I by them by the case know

3in 1.25 ounce #3 1400fps

They are really cheap to


----------



## james.hunter (Sep 5, 2007)

yeah they shoot good in my 870 but wont shoot worth a crap out of my benellie. :beer:


----------



## BROWNDOG (Nov 2, 2004)

Where are you finding them cheap??? I can't seem to find them around here anymore.


----------



## swany25 (Sep 3, 2005)

Glad to hear they work for somebody. I used them two years ago and will never use them again. I was shooting 3 inch #2's. the birds would fall but they would never die, I had to shoot one bird 6 more times on the water for it to stop swimming. When my dog brought it back it was still alive.

But if it works for you that's great! Just my 2 cents.


----------



## 4CurlRedleg (Aug 31, 2003)

swany25 said:


> I was shooting 3 inch #2's. the birds would fall but they would never die, I had to shoot one bird 6 more times on the water for it to stop swimming.

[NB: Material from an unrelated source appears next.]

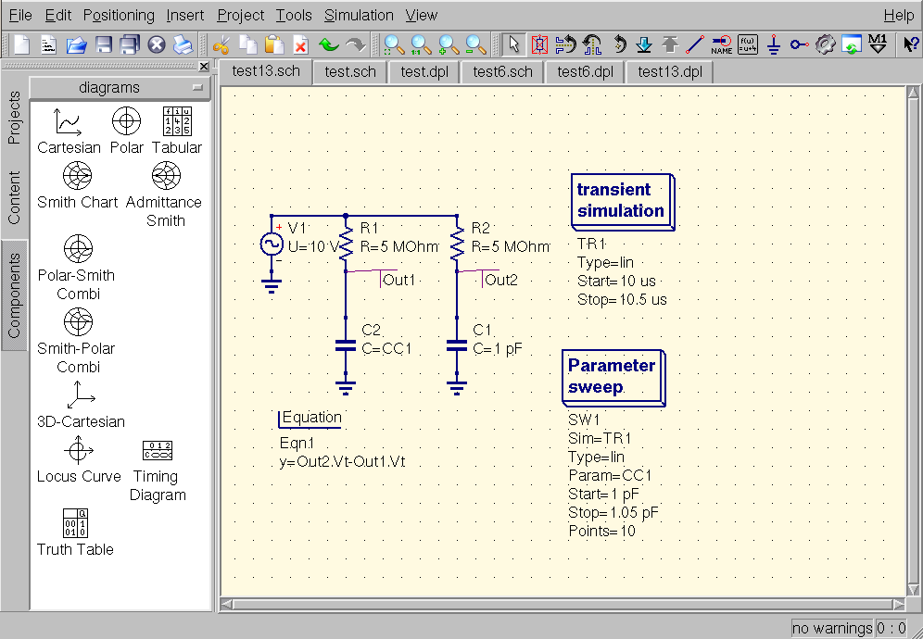Toggle the select pointer mode
The image size is (923, 639).
514,44
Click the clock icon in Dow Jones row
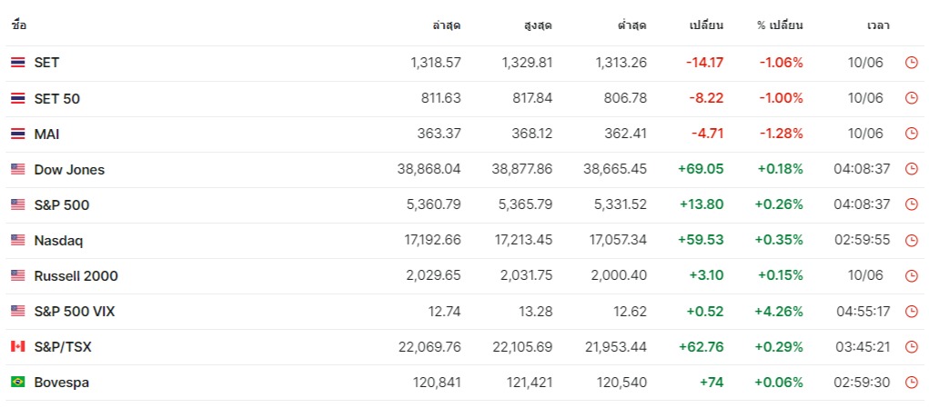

You might want to try patterning your gun.


----------



## Burly1 (Sep 20, 2003)

Browndog, I think Scott's up in the Pacific Northwest. I don't shoot a huge volume of steel, but am absolutely sold on the Federal Premium line. I have yet to find a gun that won't throw decent patterns with them, pretty much across the board, shot size wise. At a case or so a year, for me at least, they're affordable. I am open to new things, however and might give the Estate's a try. I do use and enjoy their line of trap and clays shells.
Burl


----------



## Neck Collar (Sep 19, 2006)

I've shot Estate religously for the past three years and love em'

I buy them by the case at a local sporting goods store in my home town for $80 a case.

Bought seven cases this year for the regular season and use the leftovers for spring snows.

I don't have one bad thing to say about them


----------



## R Buker (Oct 29, 2005)

I buy them by the case too. They work great through my benelli and I can't belive the price. For ducks, they are all I shoot!

For geese, I step up to my 10 gauge with Federal High Density BB+. Kills 'em dead.


----------



## scottjes000 (Jan 26, 2007)

I by them for 80$ a case

and yes I live in washington :rock:


----------



## dakotashooter2 (Oct 31, 2003)

I have not used them in a couple years. I have encounterd some ejection problems with them in both my red label and 870. The tend to stick a bit in my guns. I've also run into quite a few with irregular crimps which I suspect why they did not pattern well. They may have improved since that time.


----------